After 9/11, no American president could dismiss the possibility that a state sponsor would provide devastating weapons to terrorist groups, or use them itself. Iraq had WMD programs for nuclear, biological and chemical weapons. Saddam had used chemical weapons against Iraqi Kurds in 1988."
That bit about context is what kills me the most. Saddam, for all his horrors, ran a secular dictatorship. He fucking hated Al Qaeda and every other religious extremist terror group out there, mostly because they would have no problem coming for him, the secular apostate who suppressed their version of Islam as stringently as he possibly could. The bit about Iraq being a state sponsor of terrorism is fucking gold as well, since the only reason George H.W. Bush had to reclassify Iraq as a state sponsor was  because of all the work he did as Reagan's VP taking Iraq off the list so the U.S. could sell Saddam weapons to use in their war against Iran.  Weapons like, yes, the chemical agents Saddam used against the Kurd, an attack we had full knowledge was going to occur but did absolutely nothing to stop.  So it's bit hypocritical to use that same event as a cudgel to beat Saddam with and justify his removal.

Bremer also puts in a heroic effort to ignore the fact that Hans Blix was in Iraq investigating the possibility that Saddam either still had WMD's that we sold to him or that he was still operating programs to create them.  Blix's findings that Iraq had no WMD's and no capabilities to create them were blithely dismissed by the administration, with Condoleezza Rice famously saying they didn't want the smoking gun to be a mushroom cloud.  And, of course, after the invasion was complete we also spent time looking for any signs of a weapons program and came up with exactly nothing, proving all the critics of the war right that Saddam had nothing and could create nothing.  So again, it's weird to invoke the context of the time when that context provides all the evidence that the justifications for the war were complete bullshit.
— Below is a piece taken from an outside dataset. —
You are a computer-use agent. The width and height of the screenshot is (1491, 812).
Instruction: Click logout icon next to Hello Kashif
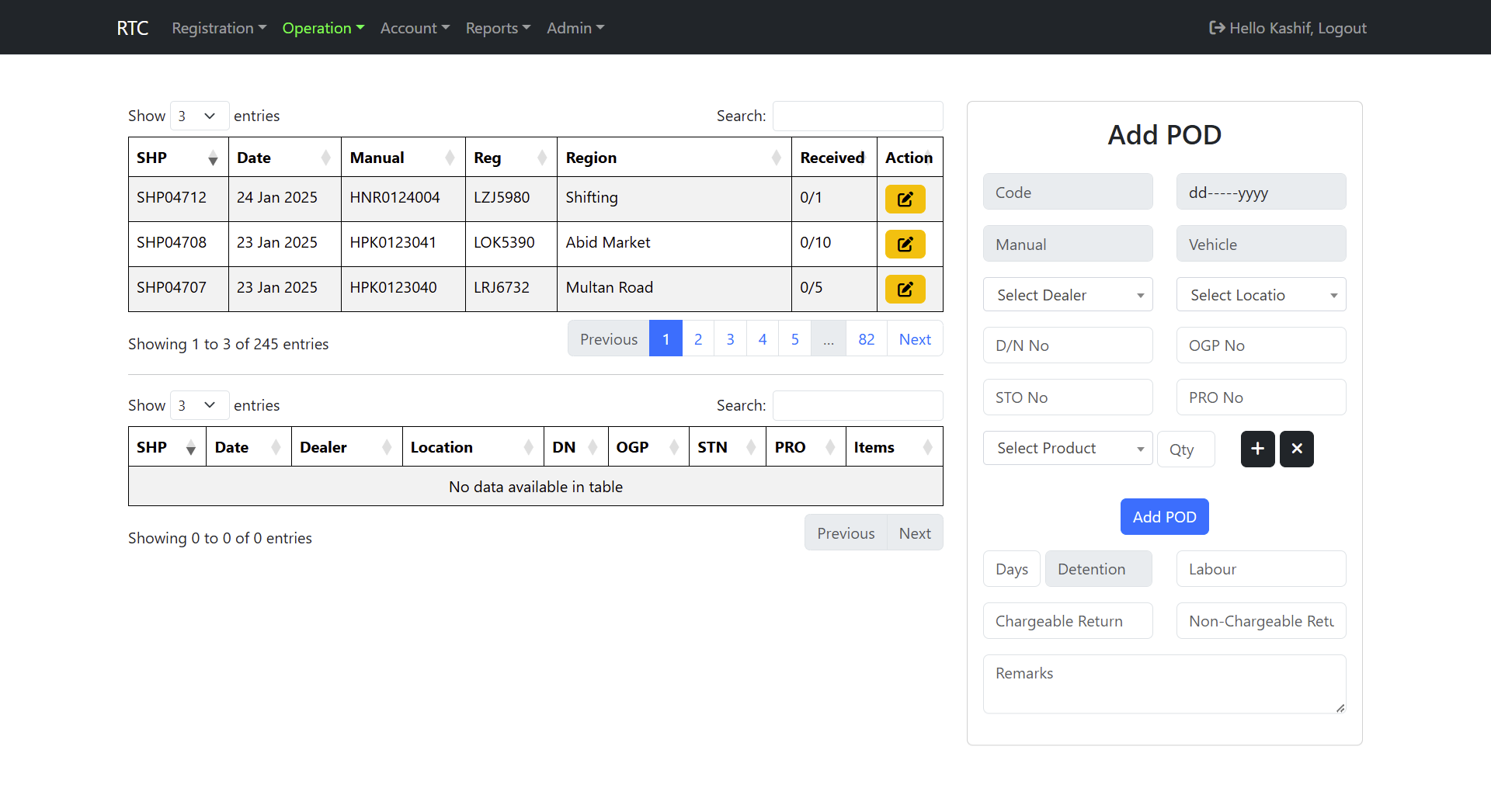1217,28
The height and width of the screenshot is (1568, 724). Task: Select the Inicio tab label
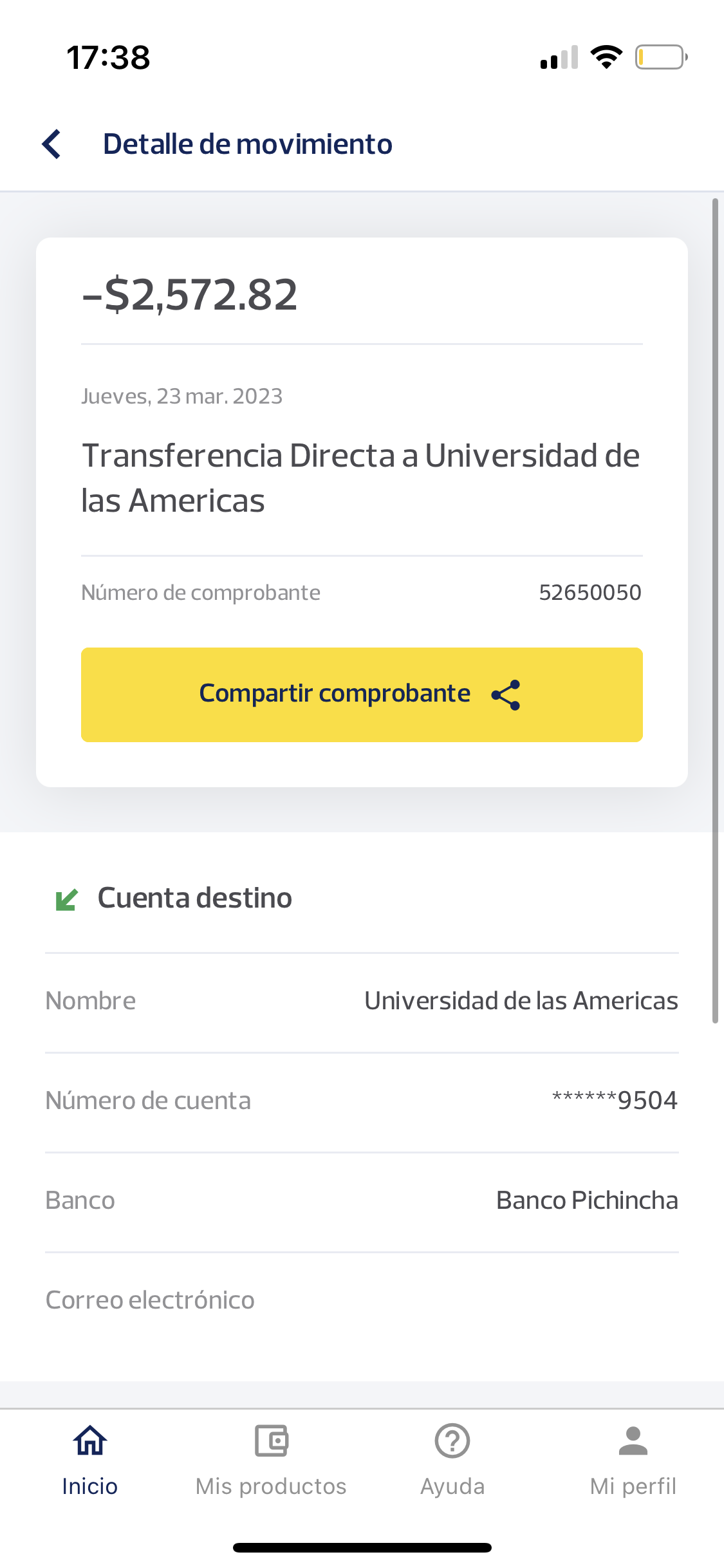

Bremer wants to portray himself as a man who was there at the time and learned from his mistakes.  He wants to show the world that he, and his bosses', embarked on a righteous cause and only erred in the means they used to pursue that cause. 

He is none of those things.  

By refusing to own up to the consequences of his own actions and by still holding on to justifications for the war that have been solidly discredited for over a decade now, Bremer shows himself to be same piece of shit who had no idea what he was doing when he burned a country that used to be an axis of civilization to the fucking ground.